**Prompt**
Identify the line in which "Hair Styling and Design (160, 328)" appears, then reproduce that line and all remaining lines of the records word for word.

Stored items:
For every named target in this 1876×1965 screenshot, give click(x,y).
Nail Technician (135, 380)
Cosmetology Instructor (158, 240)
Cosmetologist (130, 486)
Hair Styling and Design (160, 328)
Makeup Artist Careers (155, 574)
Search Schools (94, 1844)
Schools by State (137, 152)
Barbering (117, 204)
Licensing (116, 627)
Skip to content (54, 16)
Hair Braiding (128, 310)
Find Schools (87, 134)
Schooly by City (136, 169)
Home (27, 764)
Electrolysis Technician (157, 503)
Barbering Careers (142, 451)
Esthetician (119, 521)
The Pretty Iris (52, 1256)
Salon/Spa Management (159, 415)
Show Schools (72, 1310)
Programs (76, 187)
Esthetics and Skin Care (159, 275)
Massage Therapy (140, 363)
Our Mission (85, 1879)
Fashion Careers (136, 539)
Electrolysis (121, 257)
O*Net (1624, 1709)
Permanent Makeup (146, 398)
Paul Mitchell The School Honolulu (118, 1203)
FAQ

**Response**
Hair Styling and Design (160, 328)
Makeup Artist Careers (155, 574)
Search Schools (94, 1844)
Schools by State (137, 152)
Barbering (117, 204)
Licensing (116, 627)
Skip to content (54, 16)
Hair Braiding (128, 310)
Find Schools (87, 134)
Schooly by City (136, 169)
Home (27, 764)
Electrolysis Technician (157, 503)
Barbering Careers (142, 451)
Esthetician (119, 521)
The Pretty Iris (52, 1256)
Salon/Spa Management (159, 415)
Show Schools (72, 1310)
Programs (76, 187)
Esthetics and Skin Care (159, 275)
Massage Therapy (140, 363)
Our Mission (85, 1879)
Fashion Careers (136, 539)
Electrolysis (121, 257)
O*Net (1624, 1709)
Permanent Makeup (146, 398)
Paul Mitchell The School Honolulu (118, 1203)
FAQ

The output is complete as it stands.